● **取り組む課題**
• 1. 本文にある「卒業後、一般企業へ就職し、いくつかの職を経験しました。」という一文を英語に訳してください。
• 2. 本文の最後の文に続けて、その先を書くこと。

● **本文**

>>>

情報
2022.12.07
らーめん大金の「想いと歴史」
店主の想い
初少期、私(大金純一)の家は佐野ラーメンの老舗 「おぐら屋」の隣にありました。
高校時代にはここでのアルバイト経験もあり、その味で育ったといっても過言ではありません。
卒業後、一般企業へ就職し、いくつかの職を経験しました。
その頃、就いた営業の仕事を通して、工場で生産された商品の不具合があった場合、販売業務を担当する営業の立場としては、頭を下げ、お客様に謝る経験の中で、どうしても自分の中で、合点がいきませんでした。
そこで、「自らの作った物を自らの責任において販売し、そこに真の価値を求めたい。」「お客様に本当に喜んでいただけるもの作りをしたい。」「自分はそんな仕事を生業としたい。」 と思うようになったのです。
そんな想いを胸に、一念発起しラーメン道へ、30歳の時でした。
挑戦
そして、その後 5年の修業の後、2008年(H20)4月に独立を果たし、佐野市赤坂町に「ラーメン大金」をオープンします。
座席数30席の小さな居抜き店舗でした。
オープンすれば修業先のように繁盛すると思い込んでいましたが、現実はそんなに甘くはありませんでした。いわゆるオープン景気が終ると、毎晩残ったスープを廃棄する。本当に辛い日々でした。
こはんを置いて欲しいという声もありましたが、「ラーメンを食べて欲しい!」という強い想いを貫き通しました。
変化
オープンして2~3年が過ぎ、やっとリピーターやご近所の方々で賑わうようになり始めた項。
NHKの「家族に乾杯」という番組で、笑福亭鶴瓶さんと唐沢寿明さんが、佐野を訪れた放送回がありました。
公園で行き交う人々に「おすすめの佐野ラーメンはありますか?」とインタビューすると、何人かの方が「大金」と応えてくれたのです。市民の方々に認知されるようになったんだ。と実感できる、とても嬉しい出来事でした。

<<<

● **データ一覧**
>>>

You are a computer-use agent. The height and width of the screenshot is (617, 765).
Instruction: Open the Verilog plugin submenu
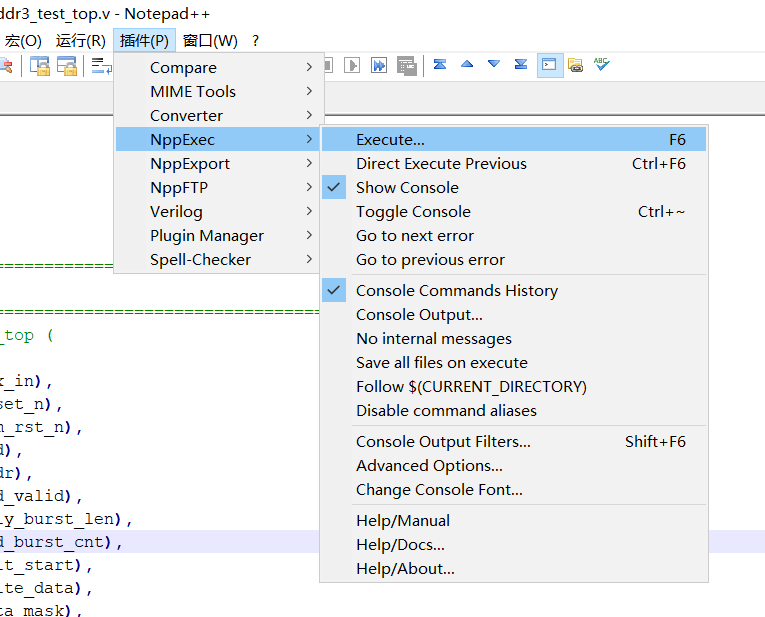176,212
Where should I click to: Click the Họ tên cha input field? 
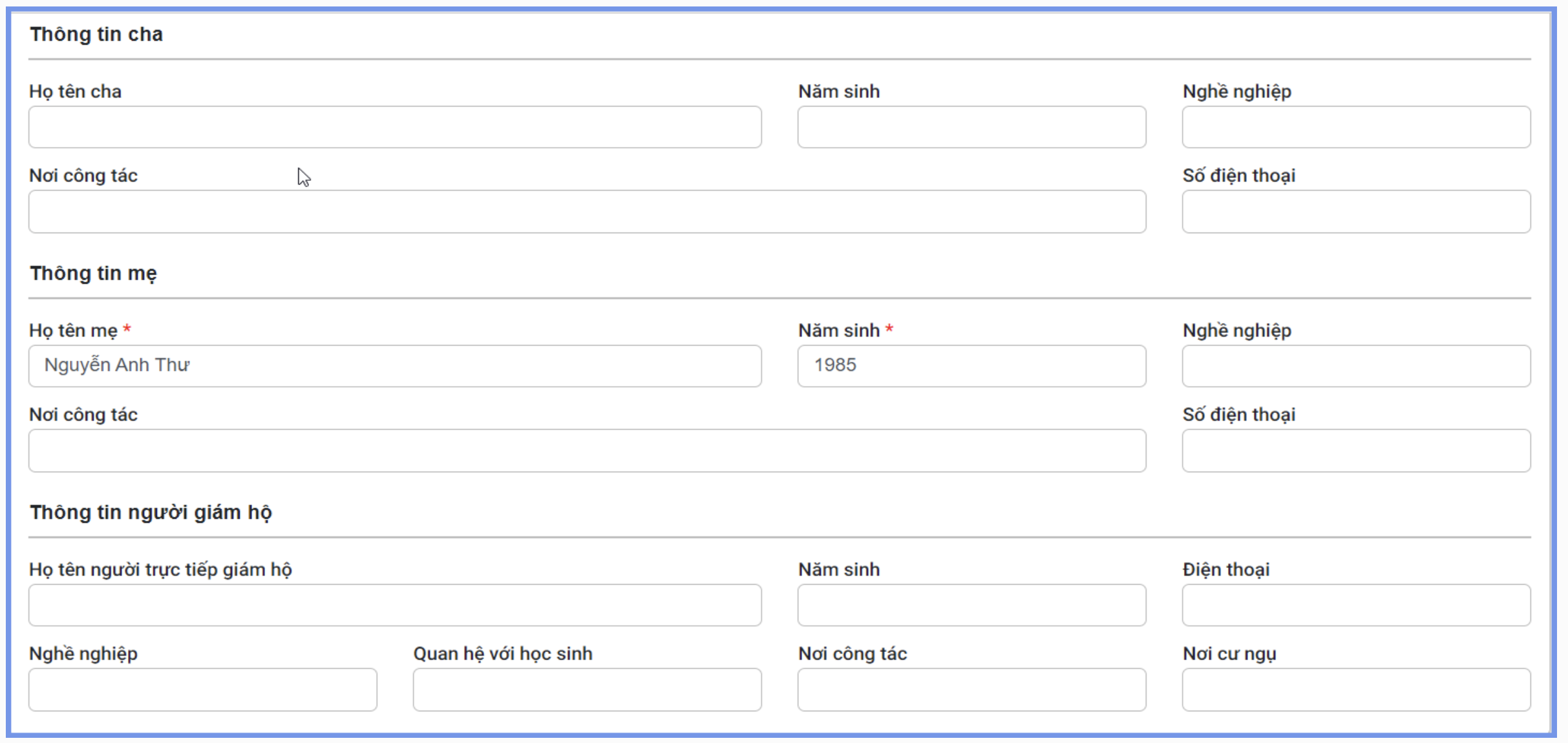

<<<

● **課題の回答**
• 1. After graduating, I joined an ordinary company and worked at several jobs.

• 2.
そして、当店への番組取材は無かったにもかかわらず、翌日のオープン時には大行列となっていました。あの日の事は今も鮮明に覚えています。 そうなってくると、お店も駐車場も手狭に感じるようになり、徐々に移転を考えるようになっていきました。
遂に、開業から約4年半、2013年(H25)の11月新店舗をオープンすることになりました。
移転の立地条件として常に考えていた事が、幾つかありました。
1.広い駐車スペースを設けられること
2.現店舗(旧店舗)から近いこと
(既存客や近隣住民の方々に引き続き通っていただきたい、という想い)
3.幹線道路に面していないこと
(交通量の多い大通りから一本入った道沿いに在ることで、初めての来店客が迷いながら運転しても、事故に遭いにくいように、という想いから)
4.建物は段差なしのバリアフリーであること。(これは必須条件でした)
バリアフリーへのこだわり
なぜバリアフリーにこだわったのか。
それは息子が小学生の時、 車いすのクラスメイトがいたことに由来します。
当初の仮店舗は店内も狭く、もちろん入口の段差もあり、車いすでトイレに入ることも不可能でした。 来店時にはいつもお父様が抱きかかえて一苦労。それでもよくいらしてくれたのです。
「よし! 新しいお店を作ったらタックンも使いやすい店にしよう!」そう決めていました。
新店舗では入口からスロープにし、開口部は全て段差なし 。トイレには手すりを付け、車いすの方でも使用できるよう設計しました。
今では、車いすで自らの運転で来店される方。ベビーカーを押すヤングファミリーや、お買い物帰りのカップル。杖をつきながら歩くおじい様を優しく見守る大家族。様々なタイプのお客様をお迎えすることができるようになりました。
今日までの歩みを続けることができたことは、ひとえに皆様方のご愛顧に他なりません。
感謝、感謝の毎日です。
当店のラーメンは奇をてらうことはなく、シンプルです。
シンプルなスープと、佐野ラーメン独持のちぢれ麺に、懐かしさを感じるトッピング、奇をてらうことなく、ただそれだけなのです。
それでも、そのシンプルなスープと麺を一度食した後に、「佐野に行ったらまた食べたい。」「今日もまた食べたい。」と思っていただきたい。
そんな気持ちを抱いてくれる方がひとりでもいてくれるなら、 体力の続く限りずっとこのラーメンを作り続けたいと思っています。
愛する一杯を、沢山の方にお届けしたいから...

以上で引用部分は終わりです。